Chapter Overview & Weightage
Anatomy of Flowering Plants is among the most predictable scoring chapters in NEET Botany. Expected 2-3 questions per paper, all direct recall of tissue types, internal structures, and identification diagrams. About 8-12 marks reliably.
| Year | NEET Qs | Marks |
|---|---|---|
| 2024 | 3 | 12 |
| 2023 | 2 | 8 |
| 2022 | 3 | 12 |
| 2021 | 2 | 8 |
| 2020 | 2 | 8 |
Highest score-per-hour ratio in NEET Botany. A single weekend of focused study secures 8-12 marks.
Key Concepts You Must Know
- Plant tissue systems: epidermal, ground (cortex, pith, pericycle), vascular (xylem, phloem).
- Meristematic tissue: apical, intercalary, lateral. Lateral meristems give secondary growth.
- Permanent tissues: simple (parenchyma, collenchyma, sclerenchyma) and complex (xylem, phloem).

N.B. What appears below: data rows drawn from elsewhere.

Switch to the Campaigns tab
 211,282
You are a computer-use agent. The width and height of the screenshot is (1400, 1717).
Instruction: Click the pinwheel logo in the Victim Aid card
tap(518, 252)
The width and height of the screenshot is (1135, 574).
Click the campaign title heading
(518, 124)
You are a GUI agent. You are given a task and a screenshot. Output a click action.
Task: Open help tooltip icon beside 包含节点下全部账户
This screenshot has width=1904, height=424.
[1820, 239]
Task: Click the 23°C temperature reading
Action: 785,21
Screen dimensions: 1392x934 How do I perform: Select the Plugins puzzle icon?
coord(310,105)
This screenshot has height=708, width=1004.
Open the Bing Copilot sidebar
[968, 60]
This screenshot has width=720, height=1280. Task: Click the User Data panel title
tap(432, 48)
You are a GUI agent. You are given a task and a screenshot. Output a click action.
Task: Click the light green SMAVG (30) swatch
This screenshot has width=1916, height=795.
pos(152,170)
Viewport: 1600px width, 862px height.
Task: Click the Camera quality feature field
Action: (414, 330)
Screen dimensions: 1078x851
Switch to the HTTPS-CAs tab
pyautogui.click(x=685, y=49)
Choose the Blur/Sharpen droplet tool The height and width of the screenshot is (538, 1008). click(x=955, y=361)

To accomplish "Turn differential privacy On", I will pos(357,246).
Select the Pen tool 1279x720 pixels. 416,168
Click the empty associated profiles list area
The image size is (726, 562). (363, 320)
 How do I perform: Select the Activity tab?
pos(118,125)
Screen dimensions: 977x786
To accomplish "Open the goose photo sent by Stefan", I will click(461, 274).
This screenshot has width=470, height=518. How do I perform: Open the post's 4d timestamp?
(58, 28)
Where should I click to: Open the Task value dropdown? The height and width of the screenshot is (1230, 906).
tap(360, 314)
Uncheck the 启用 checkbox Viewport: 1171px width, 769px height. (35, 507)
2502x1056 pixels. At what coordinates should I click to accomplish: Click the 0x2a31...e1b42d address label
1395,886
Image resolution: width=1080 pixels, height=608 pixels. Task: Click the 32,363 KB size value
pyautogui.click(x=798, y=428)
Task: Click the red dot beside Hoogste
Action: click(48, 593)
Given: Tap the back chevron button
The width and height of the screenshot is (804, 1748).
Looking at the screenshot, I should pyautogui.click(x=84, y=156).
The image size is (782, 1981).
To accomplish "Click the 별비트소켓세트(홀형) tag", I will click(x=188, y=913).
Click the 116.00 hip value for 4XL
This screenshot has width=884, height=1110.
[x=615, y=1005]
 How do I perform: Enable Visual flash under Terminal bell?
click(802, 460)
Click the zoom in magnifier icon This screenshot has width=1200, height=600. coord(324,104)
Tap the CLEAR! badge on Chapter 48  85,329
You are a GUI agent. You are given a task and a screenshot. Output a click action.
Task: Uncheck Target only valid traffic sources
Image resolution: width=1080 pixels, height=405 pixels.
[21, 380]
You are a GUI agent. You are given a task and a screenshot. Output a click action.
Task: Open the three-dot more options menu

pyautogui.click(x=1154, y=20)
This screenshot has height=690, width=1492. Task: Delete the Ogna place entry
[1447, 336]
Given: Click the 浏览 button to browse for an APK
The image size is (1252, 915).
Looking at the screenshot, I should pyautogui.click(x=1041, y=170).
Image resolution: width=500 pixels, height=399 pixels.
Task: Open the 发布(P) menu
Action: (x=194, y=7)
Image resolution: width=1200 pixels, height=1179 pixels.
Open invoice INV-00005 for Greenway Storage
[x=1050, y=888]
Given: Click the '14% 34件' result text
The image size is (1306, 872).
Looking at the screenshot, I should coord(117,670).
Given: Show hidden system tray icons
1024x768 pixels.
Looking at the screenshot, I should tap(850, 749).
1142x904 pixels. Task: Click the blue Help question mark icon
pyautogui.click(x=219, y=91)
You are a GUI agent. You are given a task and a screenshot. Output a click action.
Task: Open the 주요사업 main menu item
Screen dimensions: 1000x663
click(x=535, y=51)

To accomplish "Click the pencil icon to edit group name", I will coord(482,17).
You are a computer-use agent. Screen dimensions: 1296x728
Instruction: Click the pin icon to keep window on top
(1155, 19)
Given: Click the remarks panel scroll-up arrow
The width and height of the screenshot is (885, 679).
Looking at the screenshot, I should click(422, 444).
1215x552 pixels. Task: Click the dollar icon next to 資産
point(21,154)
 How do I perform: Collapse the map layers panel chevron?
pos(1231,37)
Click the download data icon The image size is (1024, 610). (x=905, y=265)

- Xylem: tracheids, vessels, xylem fibres, xylem parenchyma. Conducts water; mostly dead.
- Phloem: sieve tubes, companion cells, phloem fibres, phloem parenchyma. Conducts food; mostly living.
- Anatomy of dicot vs monocot stem: ring vs scattered vascular bundles; pith present vs absent.
- Anatomy of dicot vs monocot root: 2-6 protoxylem groups vs >6; pith present in monocot.
- Anatomy of dicot vs monocot leaf: dorsiventral vs isobilateral.
- Secondary growth: vascular cambium activity, formation of secondary xylem and phloem; cork cambium for periderm.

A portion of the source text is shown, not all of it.